Because God is usually seen as rational, rather than arbitrary, his behaviour in normally causing events in the same sequence (ie, what appears to us to be efficient causation) can be understood as a natural outworking of that principle of reason, which we then describe as the laws of nature. Properly speaking, however, these are not laws of nature but laws by which God chooses to govern his own behaviour (his autonomy, in the strict sense) - in other words, his rational will.
This is not, however, an essential element of an occasionalist account, and occasionalism can include positions where God's behaviour (and thus that of the world) is viewed as ultimately inscrutable, thus maintaining God's essential transcendence. On this understanding, apparent anomalies such as miracles are not really such: they are simply God behaving in a way that appears unusual to us. Given his transcendent freedom, he is not bound even by his own nature. Miracles, as breaks in the rational structure of the universe, cannot occur, since God's relationship with the world is not mediated by rational principles.
Dualism
One of the motivations for the theory is the
dualist belief that mind and matter are so utterly different in their
essences that one cannot affect the other. Thus, a person's mind cannot be the true cause of his hand's moving, nor can a physical wound be the true cause of mental anguish. In other words, the mental cannot cause the physical and vice versa. However, occasionalists generally also held that the physical could not cause the physical either, for no necessary connection could be perceived between physical causes and effects. Thus, Occasionalism brought in God to fill this gap, since what God willed
was taken to be necessary.
The doctrine is, however, more usually associated with certain seventeenth century philosophers of the Cartesian school. There are hints of an occasionalist viewpoint here and there in Descartes's own writings, but these can mostly be explained away under alternative interpretations. However, many of his later followers quite explicitly committed themselves to an occasionalist position. In one form or another, the doctrine can be found in the writings of: Johannes Clauberg, Claude Clerselier, Gerauld de Cordemoy, Arnold Geulincx, Louis de La Forge, François Lamy, and (most notably), Nicolas Malebranche.

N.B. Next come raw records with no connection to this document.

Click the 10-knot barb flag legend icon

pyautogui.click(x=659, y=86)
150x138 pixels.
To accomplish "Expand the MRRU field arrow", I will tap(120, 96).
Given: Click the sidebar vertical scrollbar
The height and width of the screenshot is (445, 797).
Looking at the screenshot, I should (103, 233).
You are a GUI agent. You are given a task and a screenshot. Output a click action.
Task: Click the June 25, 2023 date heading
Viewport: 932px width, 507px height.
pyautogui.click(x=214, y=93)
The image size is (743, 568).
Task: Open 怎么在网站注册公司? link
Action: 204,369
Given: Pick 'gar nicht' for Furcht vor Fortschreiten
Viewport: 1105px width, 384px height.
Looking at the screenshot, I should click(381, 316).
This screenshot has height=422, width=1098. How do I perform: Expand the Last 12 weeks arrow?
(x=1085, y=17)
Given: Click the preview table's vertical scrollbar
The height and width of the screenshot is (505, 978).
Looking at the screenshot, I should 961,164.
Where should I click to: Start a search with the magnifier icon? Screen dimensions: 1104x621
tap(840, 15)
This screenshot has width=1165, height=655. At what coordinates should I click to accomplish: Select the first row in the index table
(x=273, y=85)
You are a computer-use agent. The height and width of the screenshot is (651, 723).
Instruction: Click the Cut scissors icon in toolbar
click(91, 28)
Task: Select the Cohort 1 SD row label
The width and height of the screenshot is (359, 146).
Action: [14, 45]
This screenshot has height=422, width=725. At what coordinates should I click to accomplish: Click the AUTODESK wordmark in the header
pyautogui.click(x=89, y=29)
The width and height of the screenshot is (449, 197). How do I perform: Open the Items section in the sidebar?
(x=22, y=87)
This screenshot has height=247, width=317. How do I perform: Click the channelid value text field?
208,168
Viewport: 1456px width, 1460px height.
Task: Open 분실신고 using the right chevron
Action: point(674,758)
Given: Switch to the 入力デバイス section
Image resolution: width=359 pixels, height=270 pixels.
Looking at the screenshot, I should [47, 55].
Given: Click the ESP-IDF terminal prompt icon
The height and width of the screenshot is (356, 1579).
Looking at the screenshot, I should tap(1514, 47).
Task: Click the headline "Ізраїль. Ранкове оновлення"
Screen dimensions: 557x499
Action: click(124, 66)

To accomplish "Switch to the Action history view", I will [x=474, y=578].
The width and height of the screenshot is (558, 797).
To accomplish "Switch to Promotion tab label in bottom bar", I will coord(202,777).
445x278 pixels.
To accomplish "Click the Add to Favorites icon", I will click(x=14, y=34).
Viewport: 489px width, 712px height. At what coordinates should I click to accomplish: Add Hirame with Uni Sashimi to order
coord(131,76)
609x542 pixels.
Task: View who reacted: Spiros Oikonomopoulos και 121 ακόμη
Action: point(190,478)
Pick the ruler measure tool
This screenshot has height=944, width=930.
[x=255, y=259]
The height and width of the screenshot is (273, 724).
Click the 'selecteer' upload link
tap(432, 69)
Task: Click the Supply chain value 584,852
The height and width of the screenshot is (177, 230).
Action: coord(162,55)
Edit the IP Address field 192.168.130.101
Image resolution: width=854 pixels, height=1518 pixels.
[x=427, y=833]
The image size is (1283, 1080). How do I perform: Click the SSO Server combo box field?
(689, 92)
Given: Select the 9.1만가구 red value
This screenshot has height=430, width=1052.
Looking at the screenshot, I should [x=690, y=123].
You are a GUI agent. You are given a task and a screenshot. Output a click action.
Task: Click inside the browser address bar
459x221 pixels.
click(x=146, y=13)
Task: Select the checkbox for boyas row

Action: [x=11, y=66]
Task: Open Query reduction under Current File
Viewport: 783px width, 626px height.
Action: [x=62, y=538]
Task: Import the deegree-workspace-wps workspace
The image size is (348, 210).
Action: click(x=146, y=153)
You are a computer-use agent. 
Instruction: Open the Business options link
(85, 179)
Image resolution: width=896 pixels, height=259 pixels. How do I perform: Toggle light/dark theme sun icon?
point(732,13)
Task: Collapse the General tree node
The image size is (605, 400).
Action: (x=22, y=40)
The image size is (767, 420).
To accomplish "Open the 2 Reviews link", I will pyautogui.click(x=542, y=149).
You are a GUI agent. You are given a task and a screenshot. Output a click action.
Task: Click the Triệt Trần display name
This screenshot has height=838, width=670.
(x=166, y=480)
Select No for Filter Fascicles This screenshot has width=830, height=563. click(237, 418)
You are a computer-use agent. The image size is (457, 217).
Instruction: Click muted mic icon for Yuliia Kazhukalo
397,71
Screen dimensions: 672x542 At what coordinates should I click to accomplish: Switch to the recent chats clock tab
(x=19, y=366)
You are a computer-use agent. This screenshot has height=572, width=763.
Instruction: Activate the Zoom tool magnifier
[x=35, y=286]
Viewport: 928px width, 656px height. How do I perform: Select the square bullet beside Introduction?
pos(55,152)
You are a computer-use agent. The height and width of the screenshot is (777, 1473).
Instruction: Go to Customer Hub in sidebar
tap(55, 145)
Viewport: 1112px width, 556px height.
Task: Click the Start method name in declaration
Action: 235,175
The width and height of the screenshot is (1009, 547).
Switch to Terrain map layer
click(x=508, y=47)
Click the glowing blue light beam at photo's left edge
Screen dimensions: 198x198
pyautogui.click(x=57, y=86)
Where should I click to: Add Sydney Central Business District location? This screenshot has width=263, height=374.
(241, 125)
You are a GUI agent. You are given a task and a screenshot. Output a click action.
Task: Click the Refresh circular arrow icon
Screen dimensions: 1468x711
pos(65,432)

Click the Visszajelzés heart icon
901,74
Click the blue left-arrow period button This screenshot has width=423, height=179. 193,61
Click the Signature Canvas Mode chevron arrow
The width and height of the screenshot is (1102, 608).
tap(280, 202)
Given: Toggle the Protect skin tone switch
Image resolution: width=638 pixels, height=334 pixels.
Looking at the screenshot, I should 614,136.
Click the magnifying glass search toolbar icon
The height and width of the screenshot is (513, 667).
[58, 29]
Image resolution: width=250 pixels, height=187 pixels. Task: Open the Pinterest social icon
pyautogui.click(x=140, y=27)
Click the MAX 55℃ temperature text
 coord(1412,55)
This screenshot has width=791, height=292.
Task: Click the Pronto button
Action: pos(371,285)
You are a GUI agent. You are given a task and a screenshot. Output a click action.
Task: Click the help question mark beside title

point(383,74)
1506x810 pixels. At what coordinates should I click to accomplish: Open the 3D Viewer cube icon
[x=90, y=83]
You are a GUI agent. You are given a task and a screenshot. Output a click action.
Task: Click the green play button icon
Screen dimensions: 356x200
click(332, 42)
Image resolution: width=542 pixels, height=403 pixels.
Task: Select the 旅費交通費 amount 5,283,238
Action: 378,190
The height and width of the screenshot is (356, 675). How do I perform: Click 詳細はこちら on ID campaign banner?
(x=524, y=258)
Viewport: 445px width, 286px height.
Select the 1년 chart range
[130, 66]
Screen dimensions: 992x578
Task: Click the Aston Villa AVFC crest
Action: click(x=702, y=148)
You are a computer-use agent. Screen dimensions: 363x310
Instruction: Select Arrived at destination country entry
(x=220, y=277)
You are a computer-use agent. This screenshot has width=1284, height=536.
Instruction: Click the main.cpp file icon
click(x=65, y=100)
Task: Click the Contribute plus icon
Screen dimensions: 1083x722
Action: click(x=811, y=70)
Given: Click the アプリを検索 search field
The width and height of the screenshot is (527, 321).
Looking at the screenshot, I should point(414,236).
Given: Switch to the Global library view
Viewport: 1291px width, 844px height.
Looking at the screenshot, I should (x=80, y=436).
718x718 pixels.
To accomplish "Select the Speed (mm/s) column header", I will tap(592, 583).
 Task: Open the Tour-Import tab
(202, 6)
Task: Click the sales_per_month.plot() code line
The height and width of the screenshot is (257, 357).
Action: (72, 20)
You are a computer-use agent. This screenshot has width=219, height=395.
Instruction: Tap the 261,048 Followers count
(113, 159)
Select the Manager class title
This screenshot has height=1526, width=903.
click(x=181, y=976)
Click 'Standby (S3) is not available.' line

Hume's arguments, Berkeley and Leibniz
These occasionalists' negative argument, that no necessary connections could be discovered between mundane events, echoed certain arguments of
Nicholas of Autrecourt in the fourteenth century, and were later taken up by
David Hume in the eighteenth. Hume, however, stopped short when it came to the positive side of the theory, where God was called upon to replace such connections, complaining that 'We are got into fairy land [...] Our line is too short to fathom such immense abysses.' Instead, Hume felt that the only place to find necessary connections was in the subjective associations of ideas within the mind itself.
George Berkeley was also inspired by the occasionalists, and he agreed with them that no efficient power could be attributed to bodies. For Berkeley, bodies merely existed as ideas in percipient minds, and all such ideas were, as he put it, 'visibly inactive'. However, Berkeley disagreed with the occasionalists by continuing to endow the created minds themselves with efficient power.
G.W. Leibniz agreed with the occasionalists that there could be no efficient causation between distinct created substances, but he did not think it followed that there was no efficient power in the created world at all. On the contrary, every simple substance had the power to produce changes in
itself. The illusion of transeunt efficient causation, for Leibniz, arose out of the
pre-established harmony between the alterations produced immanently within different substances.